Raila Odinga rejected election result as a “travesty”

raila odinga rejected election result as a travesty
raila odinga rejected election result as a travesty

On Tuesday, Kenyan politician Raila Odinga said that the outcome of the August 9 presidential election, which he was adjudged to have lost to Deputy President William Ruto, was a “travesty” and that Kenya’s democracy faces a protracted legal crisis.

A day after four of the seven election commissioners indicated they stuck by their decision to reject statistics announced by electoral commission chairman Wafula Chebukati, he made his first comments on the result.

There have been widespread riots after contested elections in East Africa’s wealthiest country before, including the 2007 presidential election, which resulted in the deaths of over 1,200 people. This rapid turn of events has stoked new worries of widespread bloodshed.

As of Tuesday morning, peace had been restored to the streets after overnight clashes between Odinga supporters and police in the western city of Kisumu and the massive Kibera slum in the capital city of Nairobi.

“Our view is that the figures announced by Chebukati are null and void and must be annulled by a court of law,” said Odinga, a veteran opposition leader and five-time presidential candidate who was supported this time by departing President Uhuru Kenyatta.

When asked by reporters about the events of the previous day, he said, “What we saw yesterday was a travesty,” but he urged his followers to remain nonviolent. He urged people to not “take the law into their own hands.”

Before approaching the podium himself, Odinga televised the news conference of the dissident commission members.

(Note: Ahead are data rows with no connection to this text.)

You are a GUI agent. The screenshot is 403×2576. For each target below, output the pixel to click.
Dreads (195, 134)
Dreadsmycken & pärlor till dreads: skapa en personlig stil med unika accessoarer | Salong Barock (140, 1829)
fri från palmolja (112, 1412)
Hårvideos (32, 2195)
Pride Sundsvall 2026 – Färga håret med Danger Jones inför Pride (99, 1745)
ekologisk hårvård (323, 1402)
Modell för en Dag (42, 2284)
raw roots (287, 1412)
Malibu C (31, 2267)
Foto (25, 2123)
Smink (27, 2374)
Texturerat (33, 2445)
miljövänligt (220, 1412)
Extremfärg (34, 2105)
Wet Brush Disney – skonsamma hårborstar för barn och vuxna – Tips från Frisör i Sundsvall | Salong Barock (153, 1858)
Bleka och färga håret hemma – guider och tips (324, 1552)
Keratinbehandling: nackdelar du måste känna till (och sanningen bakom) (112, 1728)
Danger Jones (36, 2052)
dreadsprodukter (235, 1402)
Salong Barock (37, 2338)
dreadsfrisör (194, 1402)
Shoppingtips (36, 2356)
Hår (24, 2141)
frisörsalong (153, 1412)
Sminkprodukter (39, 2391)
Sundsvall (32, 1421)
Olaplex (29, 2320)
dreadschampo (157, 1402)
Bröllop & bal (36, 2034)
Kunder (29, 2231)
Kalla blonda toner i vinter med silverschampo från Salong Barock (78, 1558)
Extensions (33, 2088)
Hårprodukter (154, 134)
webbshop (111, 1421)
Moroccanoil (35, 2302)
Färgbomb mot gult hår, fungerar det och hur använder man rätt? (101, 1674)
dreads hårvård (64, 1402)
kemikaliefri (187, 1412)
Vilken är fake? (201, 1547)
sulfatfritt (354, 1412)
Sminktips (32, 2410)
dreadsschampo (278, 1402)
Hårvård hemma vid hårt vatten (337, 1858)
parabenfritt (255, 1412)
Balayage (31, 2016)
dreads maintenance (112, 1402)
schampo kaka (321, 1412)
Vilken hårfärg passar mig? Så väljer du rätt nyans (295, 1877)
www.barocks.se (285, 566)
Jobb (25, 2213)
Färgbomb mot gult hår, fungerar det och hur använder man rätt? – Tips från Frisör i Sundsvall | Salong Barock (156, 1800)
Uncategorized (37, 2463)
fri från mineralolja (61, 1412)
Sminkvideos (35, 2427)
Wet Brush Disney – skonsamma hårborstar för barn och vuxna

He remarked that he was not quite ready to reveal any concrete plans for legal action.

Raila Odinga can submit a petition to the Supreme Court by next Monday.

According to Juliana Cherera, the deputy chair of the electoral commission, on behalf of the four commissioners, Chebukati ignored objections voiced by other commissioners and improperly aggregated the results showing Ruto winning with 50.49 percent.

Given the close margin of 233,000 votes that separated Ruto and Odinga, Cherera’s claim that 142,000 votes had not been properly accounted for might have a significant impact on the outcome of the election.

Raila Odinga has been pressured at home and internationally to pledge to resolve any problems in the courts in the wake of new memories of post-election bloodshed in 2007 and again in 2017, in which more than 100 people were killed.

Odinga’s followers watched his remarks rejecting the results and asking for peace in a packed restaurant in Kisumu. The sidewalks and roads were peaceful outside.

There is no reason for protest because we have evidence that Ruto manipulated this event,” claimed businessman and Odinga supporter Justin Omondi.

However, the demonstrations overnight demonstrated how fast emotions may rise. On Tuesday, many stores in Kisumu remained closed, and the city’s roads were littered with huge stones and the blackened remains of burning tyres.

On Tuesday morning, when food vendor Nancy Achieng came at her roadside kiosk in the Kondele neighbourhood, she found it in ruins.

Achieng, who had run a business selling beans, chapati, and roasted maize from that location for two years, stated, “I’ve lost the election and I’ve also lost my business.”

Kenyan Eurobonds dropped after Odinga and the commissioners’ statements, but they were still up for the day after recovering from Monday’s steep declines.

At 1400 GMT, the 2024 dollar-denominated bond was trading at 88.5 cents on the dollar, up 1.86 cents from late last week’s price of almost 92 cents.

Once in office, Ruto will have to deal with a debt crisis, a deteriorating economy, and a growing social unrest. A terrible drought in the north has left 4.1 million people dependent on food help, and rising global food and fuel prices have struck poor Kenyans already struggling from the effects of COVID-19.

On Monday, during his acceptance speech, Ruto committed to serve as president for all of Kenya. After serving two five-year terms as president, Uhuru Kenyatta was unable to run again. Kenyatta had a falling out with his deputy, William Ruto, and threw his support behind Odinga.